::: Study material :::

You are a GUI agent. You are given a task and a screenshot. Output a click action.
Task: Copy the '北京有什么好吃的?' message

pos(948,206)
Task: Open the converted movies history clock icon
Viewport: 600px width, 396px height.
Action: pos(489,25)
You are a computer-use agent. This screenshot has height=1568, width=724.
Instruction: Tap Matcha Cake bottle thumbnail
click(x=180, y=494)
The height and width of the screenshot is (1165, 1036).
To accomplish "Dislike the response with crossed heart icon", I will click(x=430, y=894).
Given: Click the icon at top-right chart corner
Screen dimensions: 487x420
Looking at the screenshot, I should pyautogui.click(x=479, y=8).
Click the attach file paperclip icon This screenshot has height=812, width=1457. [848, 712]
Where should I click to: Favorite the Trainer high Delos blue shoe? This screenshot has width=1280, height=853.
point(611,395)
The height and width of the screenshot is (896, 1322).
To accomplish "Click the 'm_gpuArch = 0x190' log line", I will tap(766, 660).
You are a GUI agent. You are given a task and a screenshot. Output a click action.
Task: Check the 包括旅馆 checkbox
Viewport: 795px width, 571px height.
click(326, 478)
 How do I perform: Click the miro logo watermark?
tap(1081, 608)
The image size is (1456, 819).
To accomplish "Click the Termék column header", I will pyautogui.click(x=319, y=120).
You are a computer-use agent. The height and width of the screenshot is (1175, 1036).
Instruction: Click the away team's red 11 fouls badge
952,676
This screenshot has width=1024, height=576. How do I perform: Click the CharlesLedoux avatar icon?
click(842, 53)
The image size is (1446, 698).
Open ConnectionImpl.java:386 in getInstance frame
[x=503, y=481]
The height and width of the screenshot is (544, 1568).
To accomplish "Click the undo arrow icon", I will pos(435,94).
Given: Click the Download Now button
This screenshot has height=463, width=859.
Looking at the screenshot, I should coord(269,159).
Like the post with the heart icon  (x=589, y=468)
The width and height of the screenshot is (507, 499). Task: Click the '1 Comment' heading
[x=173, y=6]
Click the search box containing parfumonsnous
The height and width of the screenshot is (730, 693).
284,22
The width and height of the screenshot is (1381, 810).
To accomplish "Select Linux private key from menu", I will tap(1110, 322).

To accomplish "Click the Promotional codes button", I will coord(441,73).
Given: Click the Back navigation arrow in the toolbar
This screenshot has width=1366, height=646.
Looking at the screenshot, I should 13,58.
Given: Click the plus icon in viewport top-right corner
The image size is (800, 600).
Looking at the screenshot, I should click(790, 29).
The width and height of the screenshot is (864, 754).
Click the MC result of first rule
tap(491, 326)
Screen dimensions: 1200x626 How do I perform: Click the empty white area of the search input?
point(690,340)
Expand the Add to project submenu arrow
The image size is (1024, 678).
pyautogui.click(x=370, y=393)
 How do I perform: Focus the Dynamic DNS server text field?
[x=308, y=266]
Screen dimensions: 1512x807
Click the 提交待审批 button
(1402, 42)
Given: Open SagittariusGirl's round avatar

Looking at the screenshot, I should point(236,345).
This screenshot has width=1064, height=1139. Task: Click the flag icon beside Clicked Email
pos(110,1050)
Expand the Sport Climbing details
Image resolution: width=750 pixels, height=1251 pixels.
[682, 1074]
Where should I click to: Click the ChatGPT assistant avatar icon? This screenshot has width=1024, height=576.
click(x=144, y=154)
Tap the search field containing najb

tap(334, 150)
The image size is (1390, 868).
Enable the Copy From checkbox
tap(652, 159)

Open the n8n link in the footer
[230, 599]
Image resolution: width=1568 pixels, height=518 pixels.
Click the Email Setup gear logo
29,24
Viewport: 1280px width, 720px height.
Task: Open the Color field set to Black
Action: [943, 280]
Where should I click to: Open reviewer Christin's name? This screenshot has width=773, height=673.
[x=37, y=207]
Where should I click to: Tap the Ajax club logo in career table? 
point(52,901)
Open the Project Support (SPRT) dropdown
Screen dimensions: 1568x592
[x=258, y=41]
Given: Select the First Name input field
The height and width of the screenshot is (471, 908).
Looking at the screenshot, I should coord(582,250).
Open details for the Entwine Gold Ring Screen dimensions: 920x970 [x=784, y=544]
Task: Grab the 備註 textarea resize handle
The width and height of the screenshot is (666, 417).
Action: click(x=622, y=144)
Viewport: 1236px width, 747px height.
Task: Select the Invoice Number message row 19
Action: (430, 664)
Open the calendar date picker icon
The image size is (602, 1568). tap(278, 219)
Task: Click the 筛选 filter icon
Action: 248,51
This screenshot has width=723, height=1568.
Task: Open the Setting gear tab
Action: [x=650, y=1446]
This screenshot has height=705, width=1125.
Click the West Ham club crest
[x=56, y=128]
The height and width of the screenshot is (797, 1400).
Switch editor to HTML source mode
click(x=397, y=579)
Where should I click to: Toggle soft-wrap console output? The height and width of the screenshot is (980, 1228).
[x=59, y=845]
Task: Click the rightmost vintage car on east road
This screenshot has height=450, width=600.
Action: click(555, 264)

:::

Task requirements
Write down again, exactly as given, only the lines above that fall from the line with "Where should I click to: Open" to the line with "Task: Grab the 備註 textarea resize handle", inclusive.

Result of this task
Where should I click to: Open reviewer Christin's name? This screenshot has width=773, height=673.
[x=37, y=207]
Where should I click to: Tap the Ajax club logo in career table? 
point(52,901)
Open the Project Support (SPRT) dropdown
Screen dimensions: 1568x592
[x=258, y=41]
Given: Select the First Name input field
The height and width of the screenshot is (471, 908).
Looking at the screenshot, I should coord(582,250).
Open details for the Entwine Gold Ring Screen dimensions: 920x970 [x=784, y=544]
Task: Grab the 備註 textarea resize handle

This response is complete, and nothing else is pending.